- Release poster
- Directed by: Fred Wolf
- Written by: Peter Gaulke Fred Wolf
- Produced by: Robert Ogden Barnum Aaron L. Gilbert
- Starring: Alec Baldwin; Salma Hayek; Jim Gaffigan; Joe Manganiello; Ben Platt; Treat Williams;
- Cinematography: Timothy A. Burton
- Edited by: Joseph McCasland
- Music by: Andrew Feltenstein John Nau
- Production companies: Bron Studios; Creative Wealth Media;
- Distributed by: Vertical Entertainment; DirecTV Cinema;
- Release date: April 19, 2019 (United States);
- Running time: 97 minutes
- Country: United States
- Language: English
- Box office: $1.7 million

= Drunk Parents =

2019 film by Fred Wolf

Drunk Parents is a 2019 American comedy film directed by Fred Wolf and written by Peter Gaulke and Fred Wolf. The film stars Alec Baldwin, Salma Hayek, Joe Manganiello, Natalia Cigliuti, Jim Gaffigan and Ben Platt.

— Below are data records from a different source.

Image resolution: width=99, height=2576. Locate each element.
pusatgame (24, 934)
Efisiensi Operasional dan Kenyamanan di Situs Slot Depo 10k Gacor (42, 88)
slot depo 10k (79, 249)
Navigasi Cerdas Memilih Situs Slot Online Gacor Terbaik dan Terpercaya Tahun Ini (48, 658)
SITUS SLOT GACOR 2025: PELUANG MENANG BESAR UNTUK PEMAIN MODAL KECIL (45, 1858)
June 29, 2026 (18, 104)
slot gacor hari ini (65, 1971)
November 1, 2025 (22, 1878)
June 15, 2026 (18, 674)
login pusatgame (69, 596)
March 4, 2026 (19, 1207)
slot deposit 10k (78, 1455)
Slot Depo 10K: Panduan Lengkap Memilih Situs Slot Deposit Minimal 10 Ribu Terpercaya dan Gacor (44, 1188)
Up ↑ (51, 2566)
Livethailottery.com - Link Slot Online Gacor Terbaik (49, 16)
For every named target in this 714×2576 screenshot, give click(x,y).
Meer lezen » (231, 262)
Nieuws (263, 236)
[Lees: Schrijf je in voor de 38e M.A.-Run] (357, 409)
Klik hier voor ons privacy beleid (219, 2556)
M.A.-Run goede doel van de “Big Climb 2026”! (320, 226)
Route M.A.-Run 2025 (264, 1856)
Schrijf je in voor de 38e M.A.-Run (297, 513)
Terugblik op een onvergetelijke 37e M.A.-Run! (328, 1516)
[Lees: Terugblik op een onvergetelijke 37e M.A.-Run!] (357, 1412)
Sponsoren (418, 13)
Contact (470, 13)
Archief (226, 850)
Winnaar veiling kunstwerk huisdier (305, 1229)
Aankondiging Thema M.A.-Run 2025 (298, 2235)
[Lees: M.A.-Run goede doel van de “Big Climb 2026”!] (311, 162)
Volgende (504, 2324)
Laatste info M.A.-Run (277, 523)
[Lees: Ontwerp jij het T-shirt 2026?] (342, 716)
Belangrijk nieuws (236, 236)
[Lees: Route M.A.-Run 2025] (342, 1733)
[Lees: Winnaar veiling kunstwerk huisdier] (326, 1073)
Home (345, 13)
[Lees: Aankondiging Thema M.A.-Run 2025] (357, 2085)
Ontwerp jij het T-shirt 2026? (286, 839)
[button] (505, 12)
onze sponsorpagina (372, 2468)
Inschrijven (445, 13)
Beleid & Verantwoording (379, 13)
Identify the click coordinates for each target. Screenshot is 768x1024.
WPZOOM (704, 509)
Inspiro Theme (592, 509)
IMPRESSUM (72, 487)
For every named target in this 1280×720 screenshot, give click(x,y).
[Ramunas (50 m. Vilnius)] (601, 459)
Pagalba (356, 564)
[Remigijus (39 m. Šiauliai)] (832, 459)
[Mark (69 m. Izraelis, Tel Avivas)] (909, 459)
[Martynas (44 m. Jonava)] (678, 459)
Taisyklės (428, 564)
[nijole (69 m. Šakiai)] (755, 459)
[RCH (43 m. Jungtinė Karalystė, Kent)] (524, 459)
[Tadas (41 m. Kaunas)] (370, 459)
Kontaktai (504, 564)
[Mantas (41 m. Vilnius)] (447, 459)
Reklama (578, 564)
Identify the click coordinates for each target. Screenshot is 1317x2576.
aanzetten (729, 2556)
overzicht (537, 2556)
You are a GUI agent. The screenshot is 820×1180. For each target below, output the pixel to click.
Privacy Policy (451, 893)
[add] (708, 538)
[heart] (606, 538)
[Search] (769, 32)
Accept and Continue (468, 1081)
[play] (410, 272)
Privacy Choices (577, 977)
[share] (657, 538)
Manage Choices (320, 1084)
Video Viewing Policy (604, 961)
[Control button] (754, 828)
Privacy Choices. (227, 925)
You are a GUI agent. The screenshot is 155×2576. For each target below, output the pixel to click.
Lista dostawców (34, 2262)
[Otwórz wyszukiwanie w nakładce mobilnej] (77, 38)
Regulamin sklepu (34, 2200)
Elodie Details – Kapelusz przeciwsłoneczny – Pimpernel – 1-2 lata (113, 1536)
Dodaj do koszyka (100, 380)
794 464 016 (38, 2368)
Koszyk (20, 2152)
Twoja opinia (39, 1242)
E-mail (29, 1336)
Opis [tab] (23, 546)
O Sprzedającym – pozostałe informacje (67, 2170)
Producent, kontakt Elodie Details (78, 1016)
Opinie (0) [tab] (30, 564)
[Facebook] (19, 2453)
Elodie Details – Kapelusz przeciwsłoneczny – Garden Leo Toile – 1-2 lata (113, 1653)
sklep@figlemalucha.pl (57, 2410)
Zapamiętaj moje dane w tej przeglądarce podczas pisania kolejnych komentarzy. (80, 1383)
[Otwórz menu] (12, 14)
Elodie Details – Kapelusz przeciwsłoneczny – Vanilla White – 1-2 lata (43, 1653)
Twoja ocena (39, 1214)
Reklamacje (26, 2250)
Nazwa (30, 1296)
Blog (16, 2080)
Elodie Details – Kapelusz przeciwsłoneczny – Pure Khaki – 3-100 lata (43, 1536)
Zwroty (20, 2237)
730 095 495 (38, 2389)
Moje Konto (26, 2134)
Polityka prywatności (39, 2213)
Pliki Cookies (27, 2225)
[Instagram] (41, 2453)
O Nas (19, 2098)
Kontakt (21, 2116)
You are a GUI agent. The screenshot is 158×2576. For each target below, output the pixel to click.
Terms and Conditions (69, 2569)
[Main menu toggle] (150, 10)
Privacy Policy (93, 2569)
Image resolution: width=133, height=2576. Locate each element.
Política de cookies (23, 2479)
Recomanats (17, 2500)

The film was released on March 21, 2019, through DirecTV Cinema and it was also released in a limited release on April 19, 2019, by Vertical Entertainment. The film attained some attention and popularity after its release on video streaming platform Netflix in August 2020.

==Plot==

Frank and Nancy Teagarten drive five hours to take their daughter Rachel to an Ivy League college to study to be a vet, then proceed to have a wild week. As soon as they arrive home, a Volvo towtruck comes to reposess their SUV, as their lease payments are late. Frank explains the root of his financial hardship, which stems from the fact that an artificial heart valve he had invested in got bad press and so he lost everything. The repo man takes pity on him, as he himself had been a paramedic, so says he will report he did not find them for now.

The next day, the Teagartens put many items from the house onto the front lawn, as if to sell them, yet dissuade people when they ask. Jason, a young wheelchair user Rachel had been dating, comes by and Frank teases him, to Nancy's chagrin.

In the morning, the inebriated couple discover Carl, a man answering an ad to rent Nigel's house, the neighbor who has been away for some months. They were given the key, and meant to look after it. As Frank is offered six month's rent paid in advance, he takes it. Soon after, Carl stops by with his parole officer to announce he is a convicted pedophile, per his legal obligation.

The Teagartens switch houses with Carl. So, later that night, other neighbors abduct them, believing they are the pedophiles. After threatening them, hoping to scare them into not causing problems in the neighborhood, the neighbors let them go.

==Production==
In September 2015, Alec Baldwin and Salma Hayek joined the cast of the film. On January 15, 2016, Joe Manganiello, Jim Gaffigan, Bridget Moynahan and Ben Platt joined the cast of the film. On February 8, 2016, Natalia Cigliuti joined the cast of the film. Principal photography began on January 13, 2016 in New York City.

==Release==
In May 2017, it was announced Aviron Pictures had acquired distribution rights to the film. In September 2018, it was announced Vertical Entertainment and DirecTV Cinema would distribute the film instead. It was released through DirecTV Cinema on March 21, 2019. The film was also released in a limited release on April 19, 2019.